[TASK BRIEF]
Reproduce exactly the lines from the start of the records through the line containing "The image size is (478, 302).", both included. Leave the pictures out.

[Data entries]
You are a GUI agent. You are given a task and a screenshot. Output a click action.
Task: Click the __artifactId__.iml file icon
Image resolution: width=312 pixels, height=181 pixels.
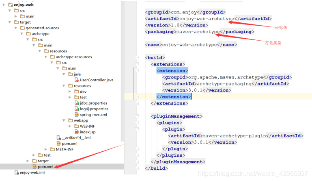pyautogui.click(x=58, y=138)
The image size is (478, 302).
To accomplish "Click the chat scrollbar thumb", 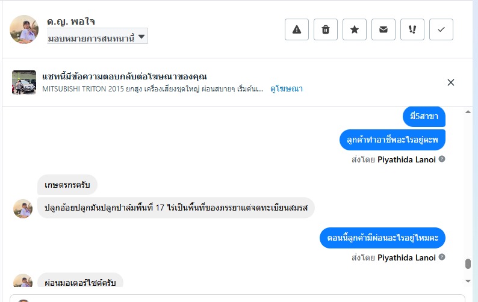I will point(468,265).
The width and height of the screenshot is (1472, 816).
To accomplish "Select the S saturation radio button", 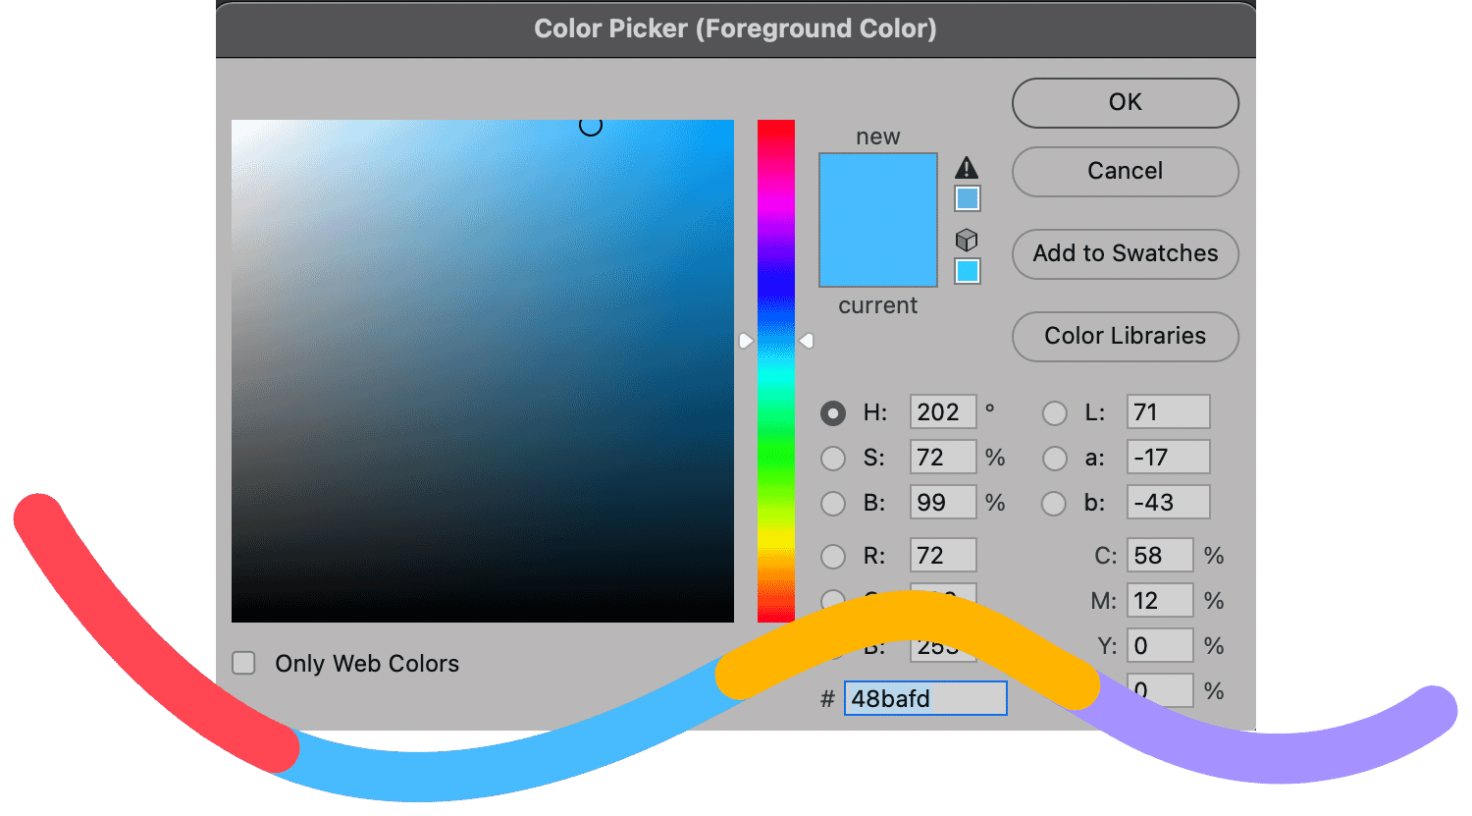I will (833, 459).
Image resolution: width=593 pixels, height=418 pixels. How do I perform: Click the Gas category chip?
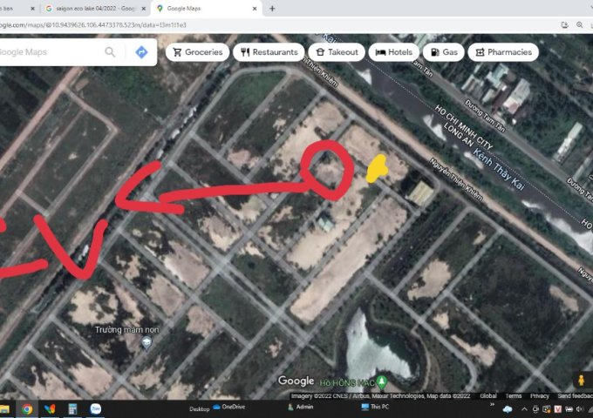point(443,52)
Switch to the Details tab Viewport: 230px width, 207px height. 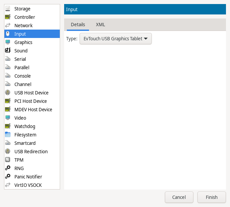pyautogui.click(x=78, y=25)
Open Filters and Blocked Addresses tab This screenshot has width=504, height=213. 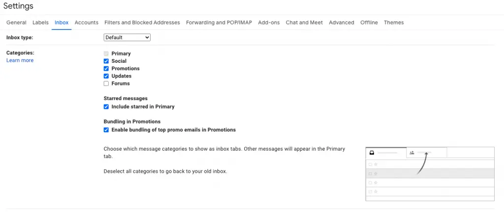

[YOUR RESPONSE]
You are a GUI agent. You are given a task and a screenshot. Output a click action.
Task: Click the __artifactId__.iml file icon
Image resolution: width=312 pixels, height=181 pixels.
pyautogui.click(x=58, y=138)
The image size is (478, 302).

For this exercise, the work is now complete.